Press releases


Renault Trucks, a manufacturer that lines up on the hauliers’ side

Over 80% of goods are freighted by lorry in Europe. Without lorries, hospitals would be left without medicines, shops without goods and so on. Considerable progress has been made over the last 20 years in terms of environmental impact and safety, but the public is all too often unaware of the fact. Renault Trucks has played its part in this evolutionary process, developing efficient, safe vehicles that pollute less and less. By continuing its efforts and highlighting the road haulier’s prime role, the French manufacturer is bent on helping restore the trade’s noble status.

Although the manufacturers have risen to these major societal challenges, lorries nevertheless remain working implements. Renault Trucks, a longstanding French lorry manufacturer, has always responded to the needs of its haulier customers and their customers in turn, and it has done so whether in the health, rescue service, safety, food, building or other sectors.

### SOURCE MATERIAL

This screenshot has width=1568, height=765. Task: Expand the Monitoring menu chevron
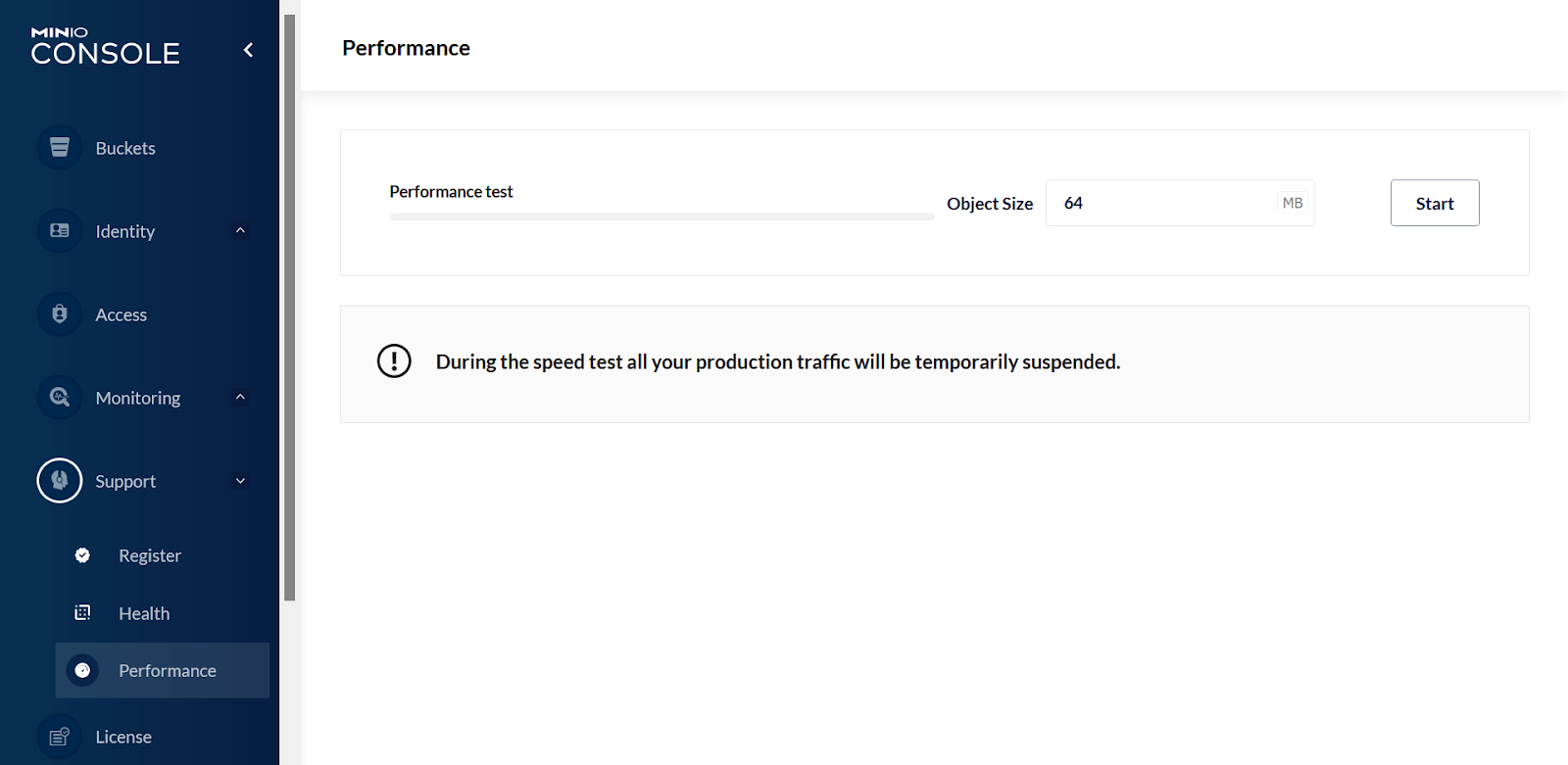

### INSTRUCTIONS TO FOLLOW
Extend the press release on Renault Trucks and road haulage, starting after its final sentence. The material comes from a different source than the text above it.

### EXPECTED ANSWER
For instance, Renault Trucks revolutionised lorry architecture with the Magnum in 1991 by placing driver comfort, a neglected factor at the time, at the centre of its concerns, thus enabling the driver to focus his whole attention on the road and its other users.
The manufacturer launched the Premium Route in 1996, a benchmark in terms of useful load and sobriety that made it possible to carry more in a single lorry. This type of vehicle has undergone constant evolution since then, cutting diesel oil consumption further and further down. At present, Renault Trucks still leads the field by a length with Optifuel Lab, a laboratory vehicle used to test solutions for the future and holding out a 13% fuel saving. This overall approach well illustrates the general trend at Renault Trucks: safer lorries that carry more on each journey and consume less and less.
In its awareness of the lorry’s impact on the environment and of the nuisance that it can cause at times, Renault Trucks is seeking solutions for achieving constant cuts in both. It has already developed a number and will be developing more: alternative solutions to all-diesel wherever truly feasible (an existing range of vehicles running on electricity or gas, trials currently under way on hybrid technology in Greater Lyons), lorries that act smart in town, integrating into coordinated transport systems and lorries that consume less and less and whose greenhouse gas and pollutant discharges have been considerably reduced. Renault Trucks is out to achieve the best combination of the fuels and technologies currently available to deliver tangible results in the short term.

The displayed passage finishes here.